This blog officially has 16 authors, 6 of whom are women. A quick glance to the category cloud will show you that one of the most prolific authors is a woman. So then why does a commentator at Philosophy MetaBlog characterize the blog as run by men? This is the comment linked to by Brian Leiter:
“Anonymous May 4, 2014 at 8:48 AM
I can't speak for others' use of the term, but in my case the behavior over the last few years of Protevi, Schliesser, Matthen, Lance, Kazarian, et al. is what makes the term 'Nudechapps' so fitting. The boys have made a habit of prancing around in condescending moral superiority over so many things that one is reminded of a person engaging in a shameless display of self-aggrandizement. What's worse, the Nudechapps consistently treat dissenters with derision and disgust. So the echochamber these nincompoops have created for themselves has allowed them to spread a view within their little clique that is grotesque in many of its details.

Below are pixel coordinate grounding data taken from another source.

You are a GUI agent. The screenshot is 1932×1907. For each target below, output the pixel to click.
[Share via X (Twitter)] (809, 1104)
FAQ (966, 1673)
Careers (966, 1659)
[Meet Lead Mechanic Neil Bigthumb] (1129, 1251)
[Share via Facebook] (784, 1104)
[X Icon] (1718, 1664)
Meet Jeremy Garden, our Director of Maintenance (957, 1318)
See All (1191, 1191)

And the handful of hangers-on that support their shenanigans are like nothing so much as the stupefied populace trying so hard to convince themselves that the emperor is wearing the glorious raiment of moral superiority. But of course the emperor is wearing no clothes, and he is shameless about how good he looks. Thus, Nudechapps.”

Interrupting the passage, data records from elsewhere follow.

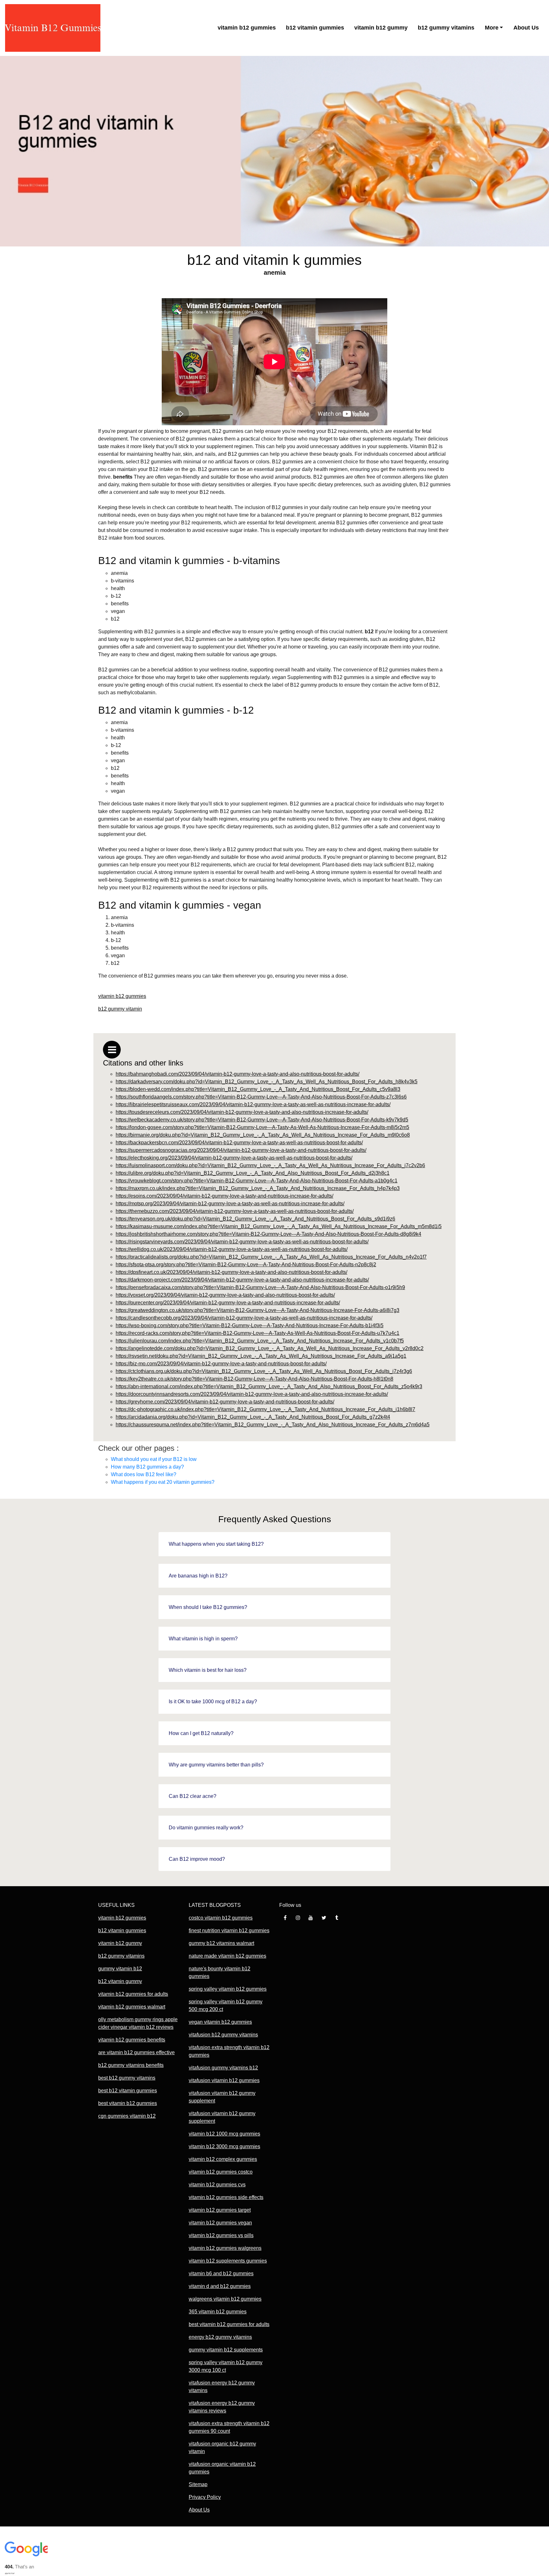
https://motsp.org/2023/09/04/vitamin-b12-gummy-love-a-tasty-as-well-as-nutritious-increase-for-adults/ (230, 1203)
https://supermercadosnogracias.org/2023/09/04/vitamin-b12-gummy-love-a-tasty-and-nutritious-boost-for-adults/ (241, 1150)
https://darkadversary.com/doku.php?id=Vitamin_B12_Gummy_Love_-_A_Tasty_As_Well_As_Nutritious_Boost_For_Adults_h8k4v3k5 (266, 1081)
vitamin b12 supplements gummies (228, 2260)
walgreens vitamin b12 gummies (225, 2299)
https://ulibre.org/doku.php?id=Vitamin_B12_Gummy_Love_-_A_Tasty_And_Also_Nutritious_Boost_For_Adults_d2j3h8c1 (253, 1173)
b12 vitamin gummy (120, 1981)
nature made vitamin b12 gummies (227, 1956)
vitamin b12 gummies (247, 27)
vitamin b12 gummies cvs (217, 2184)
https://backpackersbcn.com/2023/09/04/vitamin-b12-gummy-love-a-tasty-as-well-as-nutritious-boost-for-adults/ (239, 1142)
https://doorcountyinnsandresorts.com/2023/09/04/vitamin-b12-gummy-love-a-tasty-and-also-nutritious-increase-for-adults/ (252, 1394)
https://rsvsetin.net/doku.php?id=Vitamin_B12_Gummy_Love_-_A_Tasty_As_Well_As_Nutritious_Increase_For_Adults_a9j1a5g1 (261, 1356)
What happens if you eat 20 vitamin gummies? (162, 1482)
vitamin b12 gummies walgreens (225, 2248)
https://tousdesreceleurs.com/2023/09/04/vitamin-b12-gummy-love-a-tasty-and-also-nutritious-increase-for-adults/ (242, 1112)
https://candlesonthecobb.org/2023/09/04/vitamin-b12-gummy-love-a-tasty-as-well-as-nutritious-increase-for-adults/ (244, 1318)
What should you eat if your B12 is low (154, 1459)
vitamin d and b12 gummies (220, 2286)
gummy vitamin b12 (120, 1968)
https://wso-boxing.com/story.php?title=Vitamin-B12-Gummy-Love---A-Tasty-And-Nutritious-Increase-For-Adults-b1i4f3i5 (249, 1325)
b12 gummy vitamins (446, 27)
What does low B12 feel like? (143, 1474)
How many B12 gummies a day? (147, 1467)
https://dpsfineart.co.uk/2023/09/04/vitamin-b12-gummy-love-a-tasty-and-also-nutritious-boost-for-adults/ (231, 1272)
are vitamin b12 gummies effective (136, 2052)
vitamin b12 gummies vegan (220, 2222)
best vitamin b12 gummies (127, 2103)
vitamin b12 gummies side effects (226, 2197)
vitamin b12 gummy (381, 27)
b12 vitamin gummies (315, 27)
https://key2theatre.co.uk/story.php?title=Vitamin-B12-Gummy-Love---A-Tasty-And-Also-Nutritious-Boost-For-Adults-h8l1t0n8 (254, 1379)
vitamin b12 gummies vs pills (221, 2235)
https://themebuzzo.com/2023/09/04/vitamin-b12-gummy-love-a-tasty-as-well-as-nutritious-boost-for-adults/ (235, 1211)
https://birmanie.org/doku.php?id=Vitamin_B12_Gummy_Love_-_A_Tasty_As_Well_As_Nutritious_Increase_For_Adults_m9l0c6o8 (263, 1135)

This description, and others in the comments at Philosophers’ Anonymous, seems to me an ignoble attempt to take down individuals without recourse to evidence or argument. For the most part, I do not find such expressions worthy of consideration. But this one is interesting, I think, because of what is left out. Is it the case that the commentator thinks that none of the women at NewAPPS fit the description he or she finds so apt for its men? I doubt it. A more reasonable reading of this comment is that the author has simply forgotten the women of NewAPPS, or finds them relatively unimportant. Such forgetting, together with so much vitriol about feminism in the comment stream at that blog is striking, if not all that surprising. As one recent study found, "hostile sexists and feminists were more and less likely, respectively, to show implicit prejudice against female authorities." In this case, gender bias serves to spare our blushes, but not without reminding us that we have to work harder to be heard, especially by those who start from further away.
Update: I added text above to distance the gender bias claim for the comment in question from the claim about vitriol toward feminism found in the overall comment stream.